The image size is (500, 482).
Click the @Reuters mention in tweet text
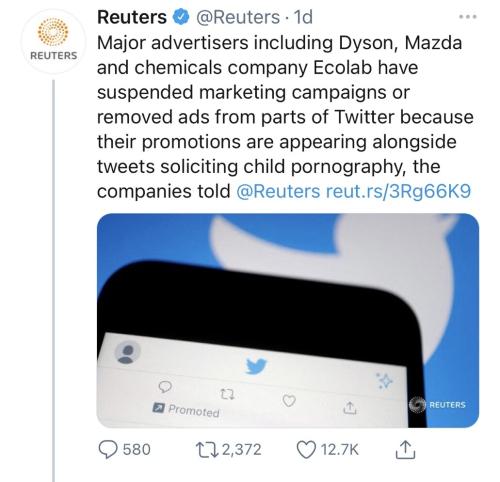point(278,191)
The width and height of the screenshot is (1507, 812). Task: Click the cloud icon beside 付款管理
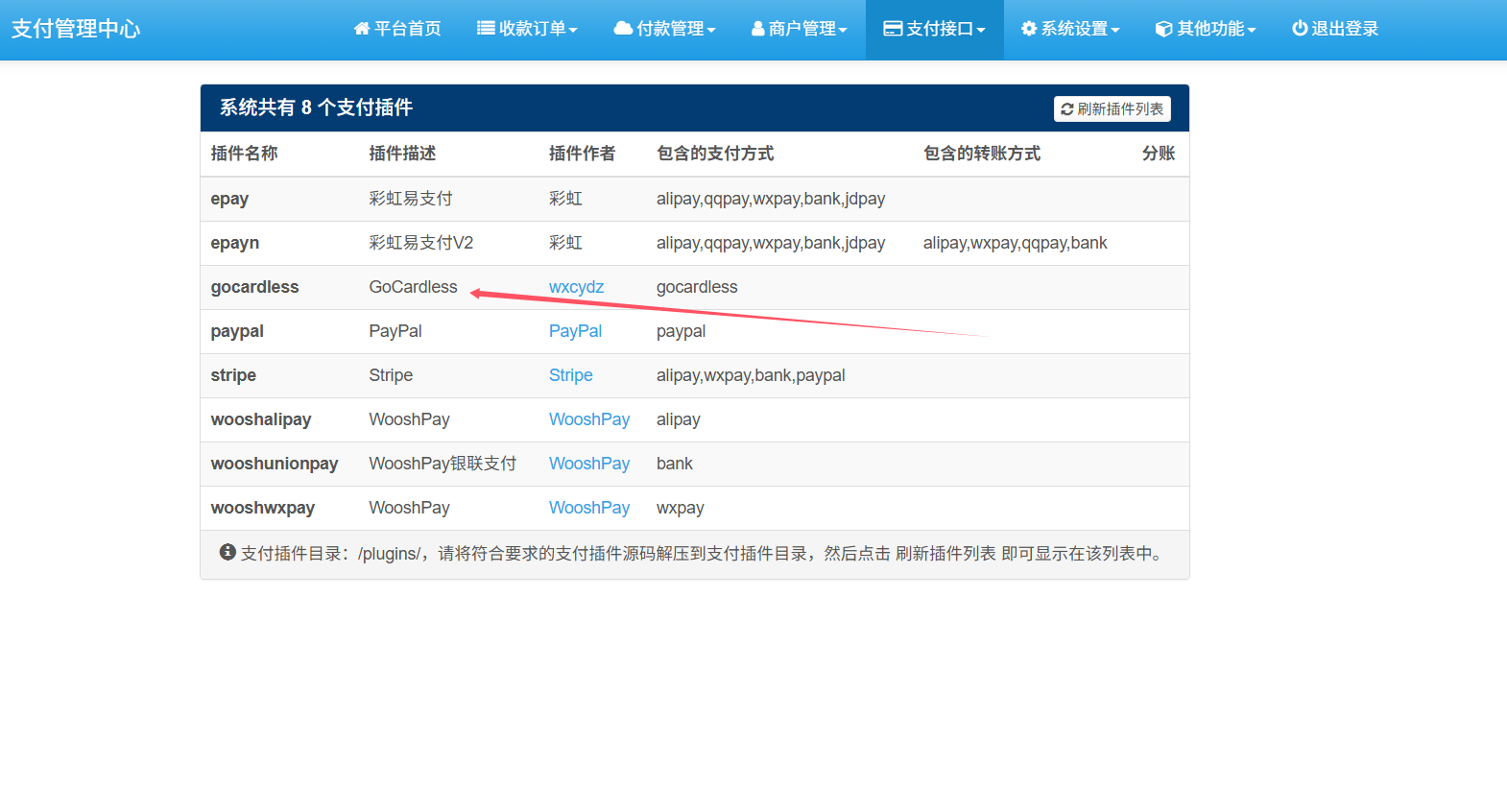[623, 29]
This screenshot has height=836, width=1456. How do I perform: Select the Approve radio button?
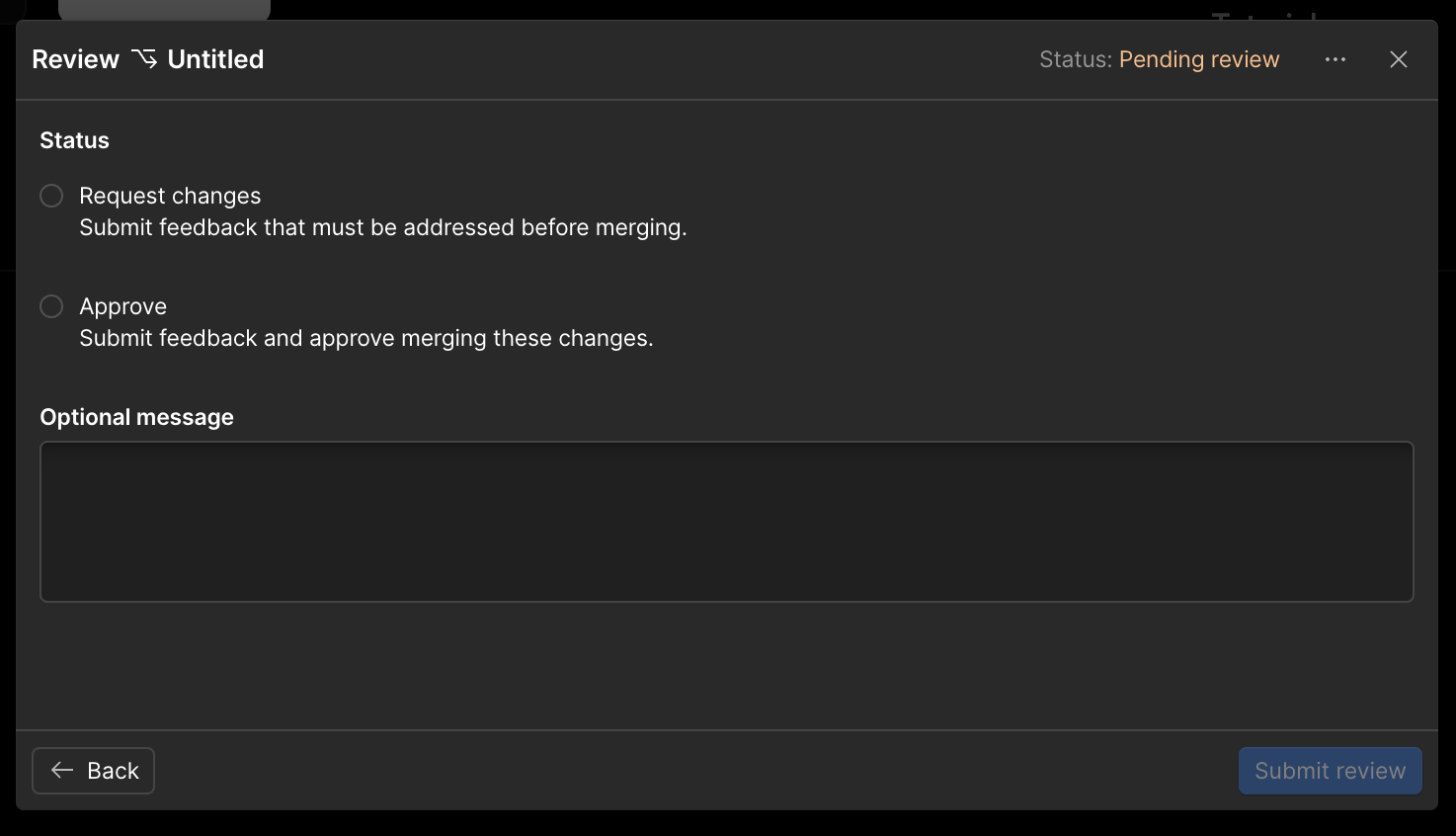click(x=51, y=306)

# # # #

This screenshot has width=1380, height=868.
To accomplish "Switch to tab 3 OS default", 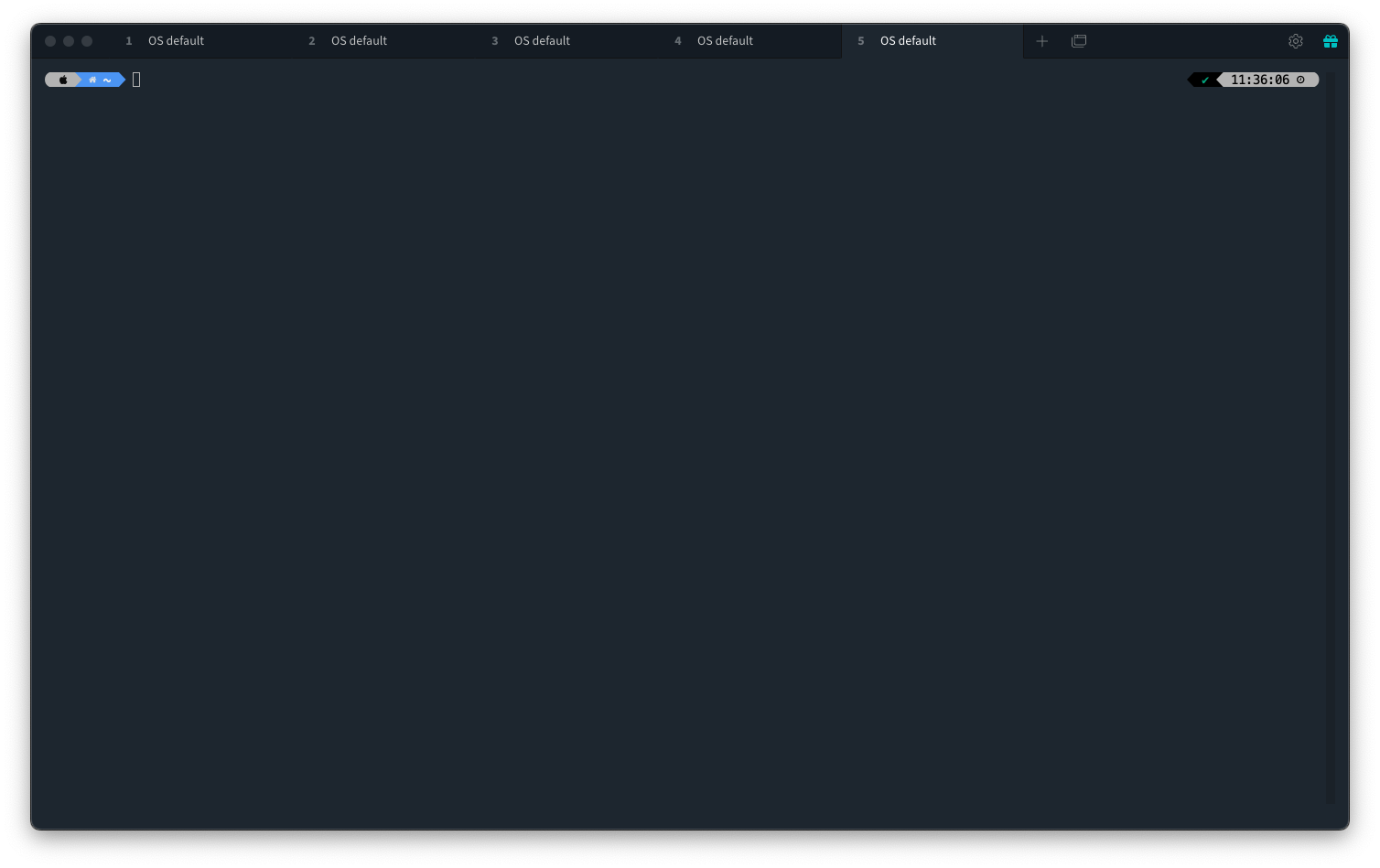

# # # #

◆ YOUR GOAL: Above are some records. Output exactly the lines from the one that contains "This screenshot has width=1380, height=868." to the one that contains "to tab 3 OS", keeping both, and omit the pictures.

◆ RESPONSE AREA:
This screenshot has width=1380, height=868.
To accomplish "Switch to tab 3 OS default", 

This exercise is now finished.